Layered Heightfield Representation
Instead of a single heightmap, use multiple height layers per grid cell:
Cell {
bedrock_height: f16, // permanent rock surface
soil_height: f16, // accumulated soil/sediment above bedrock
snow_height: f16, // dynamic snow accumulation
water_height: f16 // standing water depth
}Total: 8 bytes per cell (vs 2 bytes for a single heightmap). For a 65x65 chunk, that's 34 KB before compression. Still compact.
The visual surface is bedrock + soil + snow. The terrain shader reads all layers and blends materials accordingly: where soil is thin, rock shows through. Where snow has accumulated, the surface is white. Where water sits, you get puddles or lakes.
Dynamic Accumulation
Snow accumulates on flat, upward-facing surfaces during snowfall. The accumulation rate depends on surface normal (steep slopes don't hold snow), temperature (altitude-dependent), and shelter (areas below overhangs stay clear). A compute shader pass updates the snow layer once per weather tick (every few seconds).
Sand accumulation works similarly with wind-driven deposition. Wind carries particles from exposed surfaces and deposits them behind obstacles and in sheltered areas.
For a creator world, dynamic accumulation means the terrain looks different in different weather. Snow covers the world during a blizzard and melts during a clear spell. Rain fills depressions with water. This makes the world feel responsive without creators doing anything.
Multi-Layered Erosion
The 2024 paper "3D Real-Time Hydraulic Erosion Simulation using Multi-Layered Heightmaps" (EG) extends erosion to work across layers. Water erodes soil faster than bedrock. Sediment deposits as a new soil layer. The simulation maintains layer integrity (bedrock stays below soil) while enabling complex features like overhangs (where bedrock overhangs eroded soil below).
Performance: approximately 6ms per simulation step on an RTX 3070 at 2048x2048 resolution. This is fast enough for server-side generation but too slow for per-frame browser simulation. The layered representation works for static terrain generation, and the dynamic snow/water accumulation runs as a cheaper per-frame shader.

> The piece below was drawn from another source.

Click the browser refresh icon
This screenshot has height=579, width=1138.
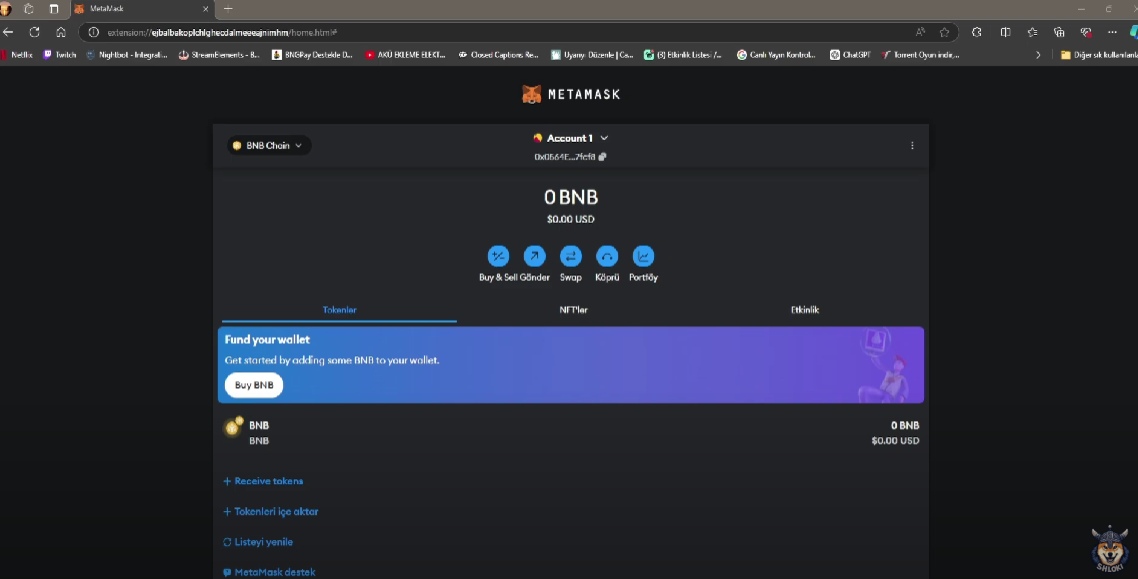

Grass, Rock, and Detail Rendering
The landscape needs more than terrain geometry and textures. It needs grass blades that sway in the wind, rocks scattered on slopes, and small details like flowers, pebbles, and fallen branches that make close-up views look natural.
GPU-Instanced Grass
Browser-based grass rendering is well-proven in Three.js and works through GPU instancing. The approach from al-ro's grass demo renders 100,000 grass blades with a single draw call using InstancedBufferGeometry.
Each grass blade is a simple quad (4-8 triangles). Per-instance attributes define position, height, bend direction, color variation, and wind phase. The vertex shader:
- Reads the per-instance transform
- Applies wind animation using sine waves keyed to world position and time
- Bends the blade based on wind strength (more bend at the tip, none at the base)
- Applies color gradient (darker at the base, lighter at the tip for subsurface scattering)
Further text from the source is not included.